+++ Material to process

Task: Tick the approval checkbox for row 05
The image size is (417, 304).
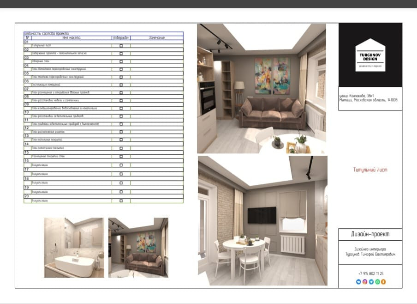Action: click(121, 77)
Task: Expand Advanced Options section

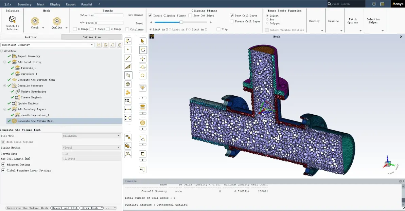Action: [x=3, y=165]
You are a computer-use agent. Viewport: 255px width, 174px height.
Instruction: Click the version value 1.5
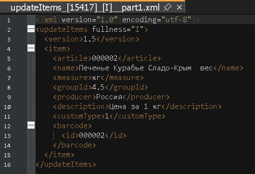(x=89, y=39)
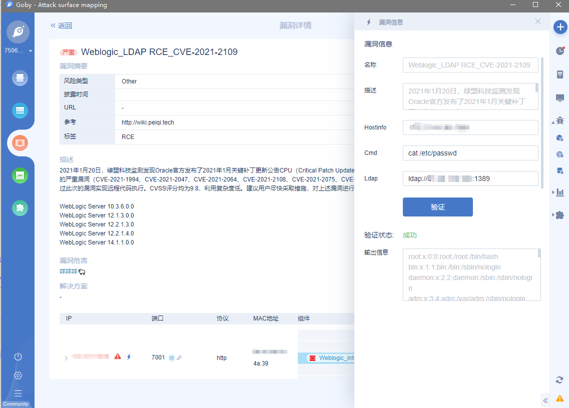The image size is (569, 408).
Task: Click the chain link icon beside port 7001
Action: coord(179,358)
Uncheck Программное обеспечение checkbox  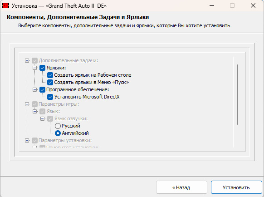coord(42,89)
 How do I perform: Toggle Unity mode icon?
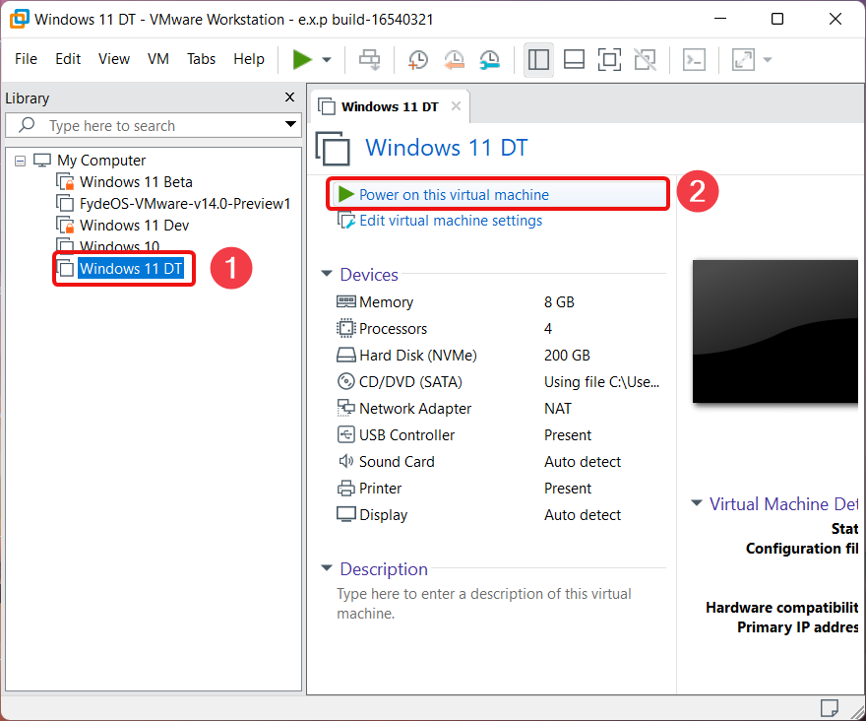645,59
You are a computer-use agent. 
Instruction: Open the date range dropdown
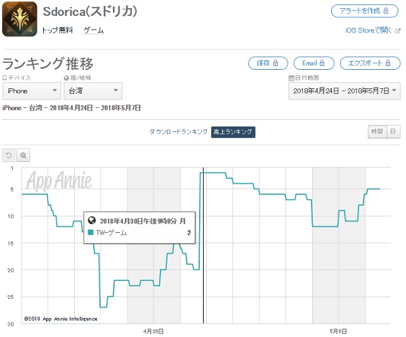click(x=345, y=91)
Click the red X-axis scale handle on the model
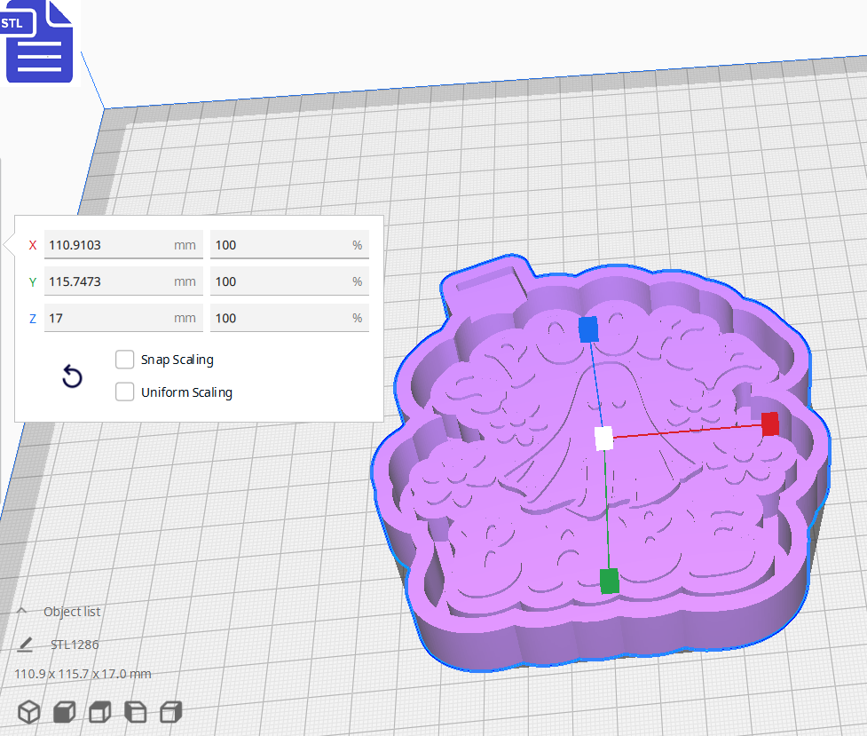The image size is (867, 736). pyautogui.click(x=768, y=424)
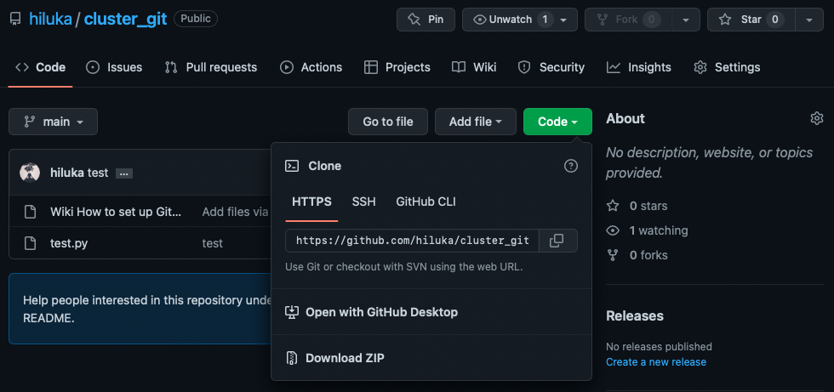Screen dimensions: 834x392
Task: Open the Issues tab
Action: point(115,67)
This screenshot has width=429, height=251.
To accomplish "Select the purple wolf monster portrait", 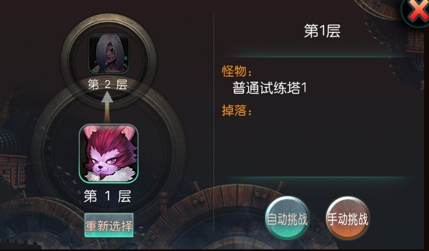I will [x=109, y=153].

++++++

◆ Your goal
Give only the number of lines in the data that hold the word "height".

◆ Written response
2